The idea of selling her teacher into bondage opened a pit in her stomach, but so did the idea of abandoning her caretaker and employer after she’d made promises to help. Besides, trying to leave the Ink could be…dangerous.
“Honor,” Ossertine had said, and Skate had retorted that she and those like her had plenty of it in their own way—and she believed that. But what honor was there in selling an innocent man into slavery, an innocent man who’d shown mercy and generosity when they had not been earned in any way?
And yet, what honor was there in abandoning an agreement and leaving a friend and mentor to struggle and possibly even die? Big Boss, if he was displeased with Marshall, would not stay so for long without taking action against him, especially if Boss Shade was out spreading rumors of his impending doom. Failing Boss Marshall would mean leaving him at the mercy of the other Bosses, and being against the other Bosses always went poorly. It was why Hajime had reorganized the criminal group as he had: everyone on the same page, and no mercy or hesitation in cutting out those who weren’t. If Boss Marshall were decided to be on a different page, then there was nothing to be done for him. He wasn’t there yet, but failing to get Jack Gherun into the fold might do it. If he had a powerful mage at his disposal
, though? One who couldn’t die? He’d be fine. He’d be golden. He’d be in the books for good.
Skate wiped her eyes. Each choice was wrong, and each one was right. Crying in the street wouldn’t fix that. Deciding now wouldn’t do it, either. She’d only know what her decision was in the moment when the opportunity presented itself. She looked around to figure out where her rambling had taken her, and realized she wasn’t out of the Old Town. The sun had sunken lower; it offered feeble light through the rows of inns and pubs and shops, and soon even that would be gone, leaving Skate and anyone else unlucky enough to still be outside to fend off the cold alone. She turned around and walked back toward Belamy’s house.
Skate walked in to find the lich back behind his desk, empty glass ball and spinning golden device in front of him. The glass showed nothing but his own distorted features; she could tell from across the room that he was not seeing anything he wanted to. She kicked off her boots and hung her coat on the rack. She didn’t interrupt his work, despite her curiosity about his efforts of the day. Presumably, if he was coming back to these attempts, his search had not been nearly as productive as she feared it might have been. He did not look at her as she went upstairs.
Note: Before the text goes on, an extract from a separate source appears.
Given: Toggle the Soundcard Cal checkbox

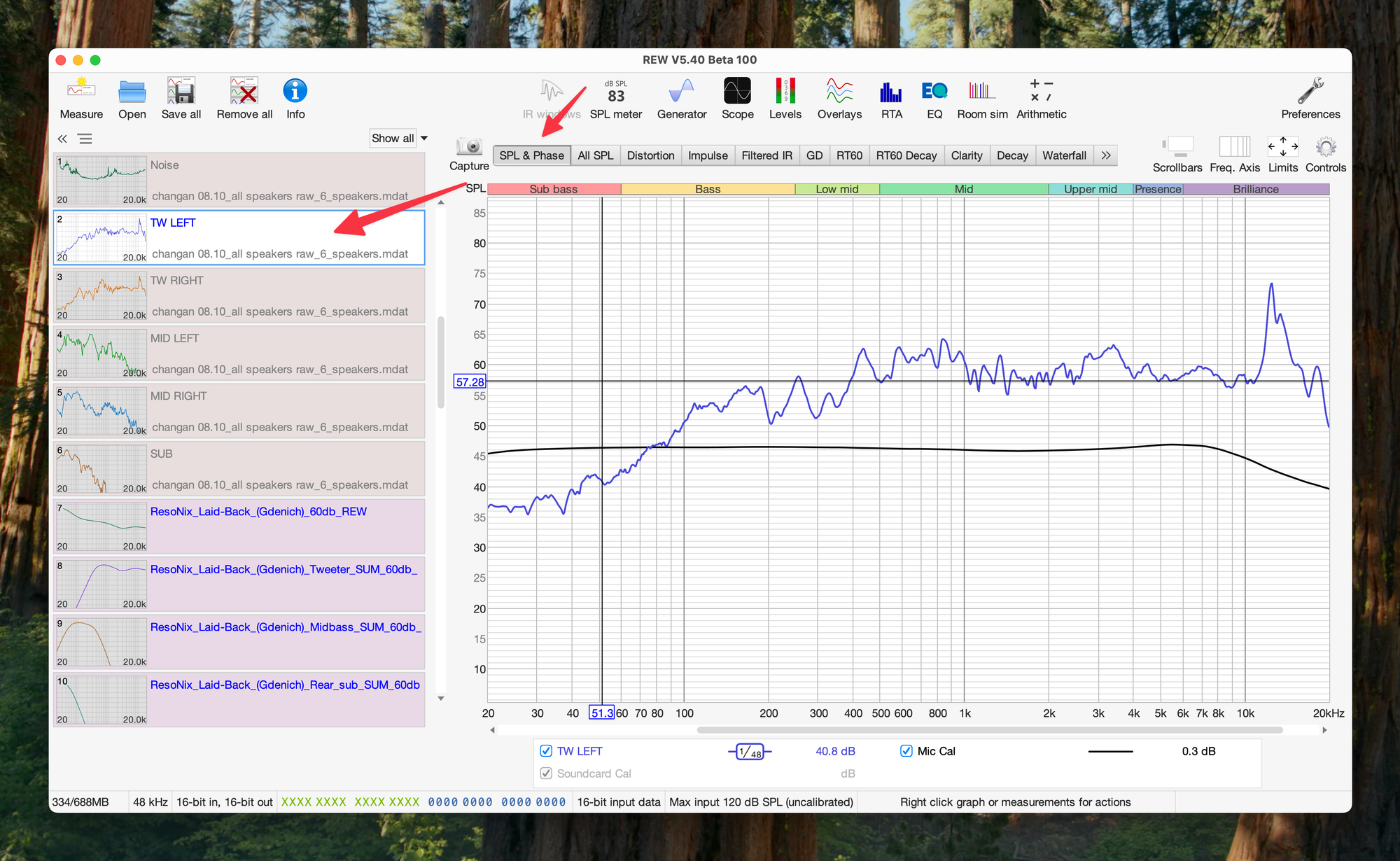Looking at the screenshot, I should coord(547,774).
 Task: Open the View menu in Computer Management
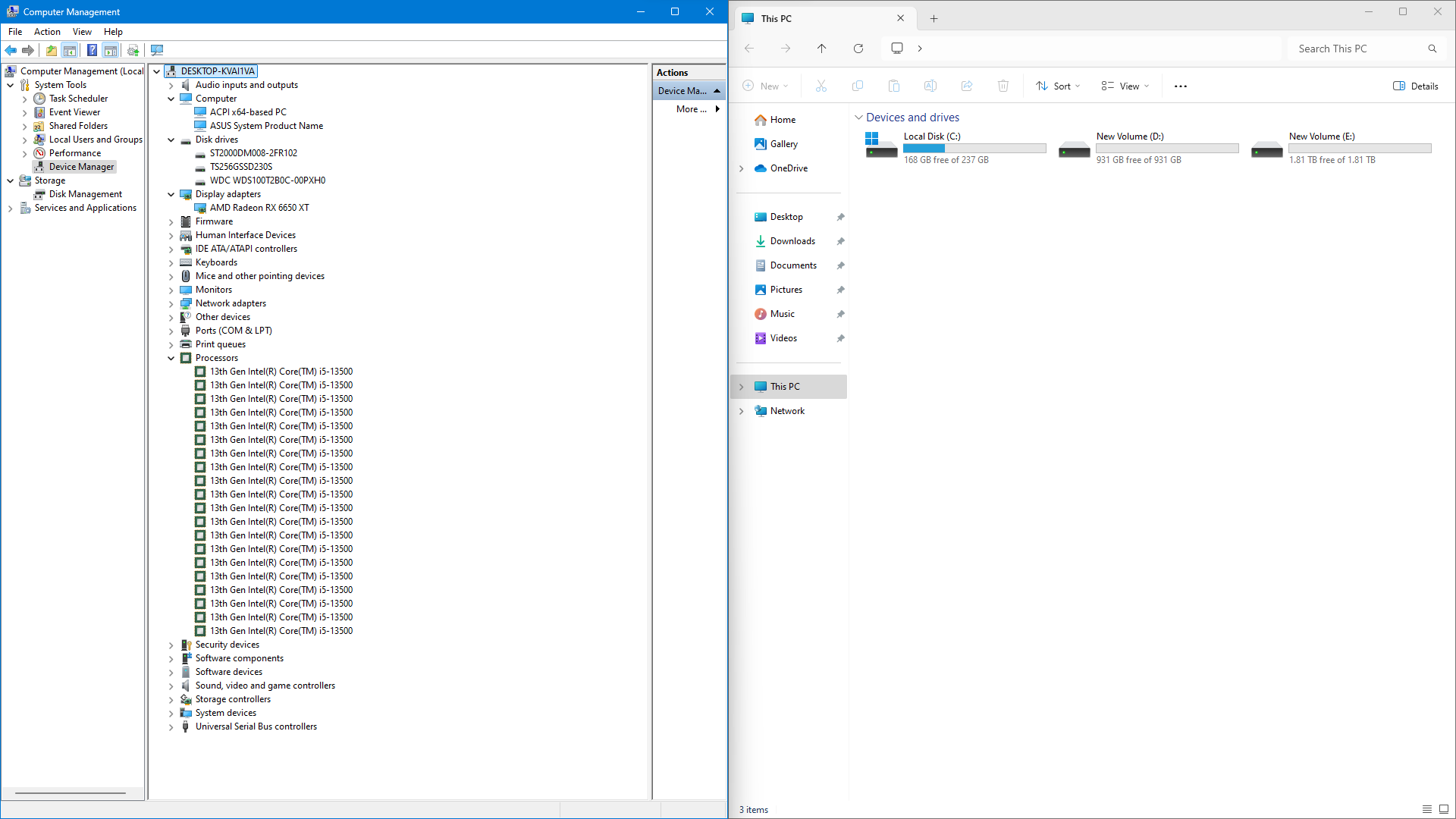(82, 32)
Rattle and Petre were both still in the library (as far as she knew, Petre never went anywhere else), but they were not reading together. Petre was back in his perch by the window, and Rattle was running one of its legs across the spines of the books. The rest hung limp and rattled.
Skate stood and watched Rattle. After a while its leg stopped, and the flapping eyeball turned to look at the title. It took the book off with a pair of spindly legs and shifted the books next to it up straight and to the right. It then placed the book back on the shelf, but between different books.